I have owned @ The Steamboat Grand in Steamboat Springs CO since they first stated sales back in ~2000. Two years ago, they had a close out auction (with Sheldon Good ) and the units sold for about 60-90% of developers asking price depending on the unit size and number of weeks. They were selling 1/8, 1/4 and whole units.

Since then, I have been tracking the sales which are published in the Local news, The Steamboat Pilot, Sunday edition to which I subscribe, and they are going for around 100-120% of the original prices from 2000.

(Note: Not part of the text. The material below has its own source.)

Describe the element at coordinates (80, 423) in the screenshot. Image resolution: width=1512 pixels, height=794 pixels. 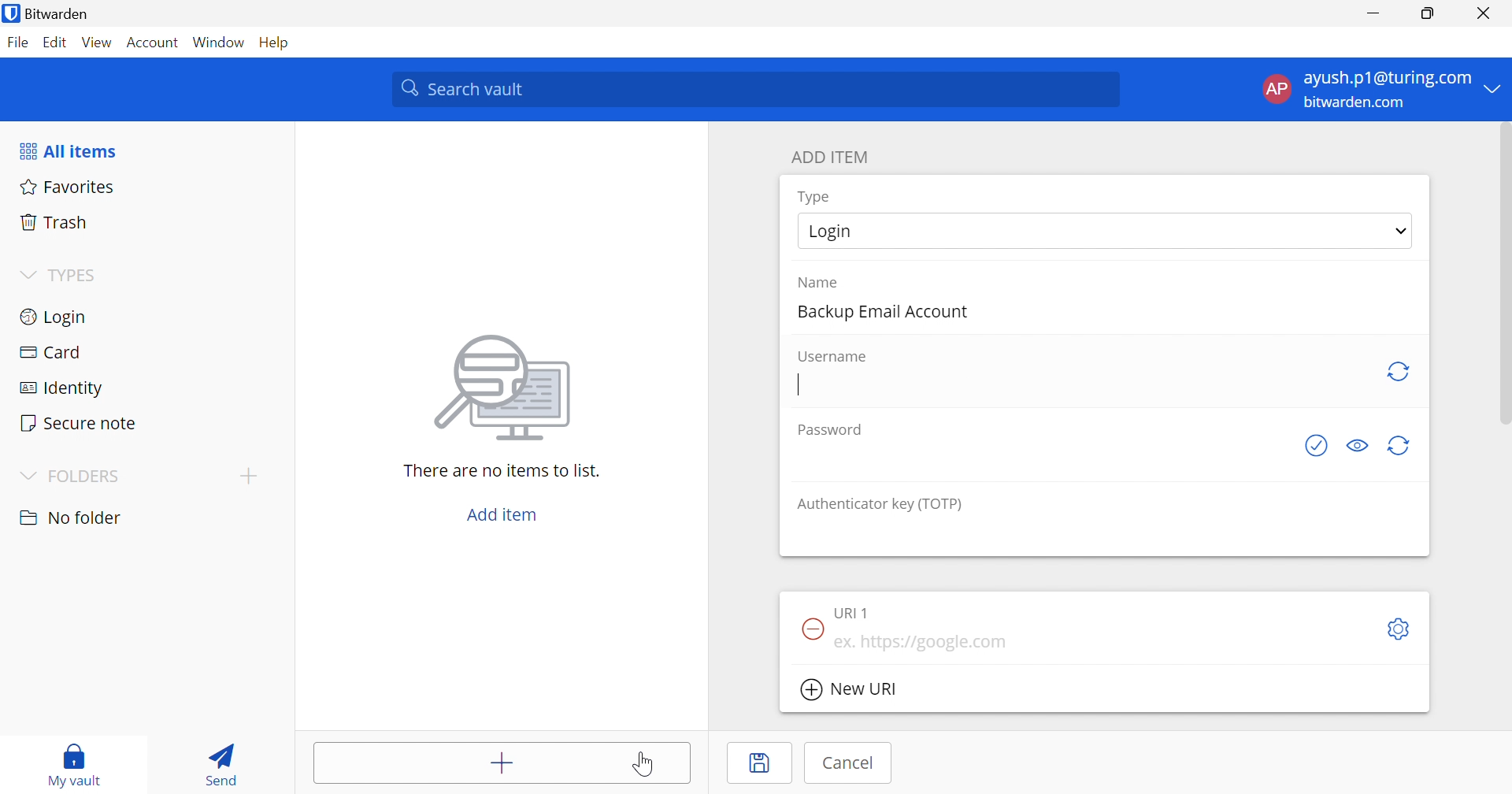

One way to check is to use the local paper which sometimes records Real Estate sales values like the Pilot. At the least, they usually publish the listing price if they are on the local market. To see what I mean, try this link http://www.steamboathomefinder.com/ which is a link from the Pilot main page.

Cheers


----------



## Steamboat Bill (May 28, 2007)

I get the feeling that fractionals and PRC do not 100% mirror the local real estate trends. 

First and foremost, they are simply timeshares with 1/4, 1/10, or 1/12 per year ownership vs the timeshare concept of 1/52 ownership.

Most of them are also NICER accomidations than TS, but the underlyiong concept and real estate value are similar.

Too often, a real estate agent will try to convince buyers that this is a cheap way into home ownership, but in reality, a 100% condo or home is a FAR better investment.


----------



## greenlight (May 31, 2007)

*overpriced!*

Hi,

My take on Casa Mina is, it was completely mispriced from the start, which is why they now have to resort to an auction.  Comparables in Santa Barbara (for the 2br) are around $2M, the price they specifically mention on their own web site!  (personally, I think comparable prices are a little lower than that)  For a 1/8 share, it looks like they were asking $400k, but, if you do the math, $2M/8 = $250k.  I wonder what their rental income potential is....  

They also have a (in my opinion) overly restrictive reservation system.  If I were bidding, I would bid under $100k, but then, I'm a bit of a cheapskate.


----------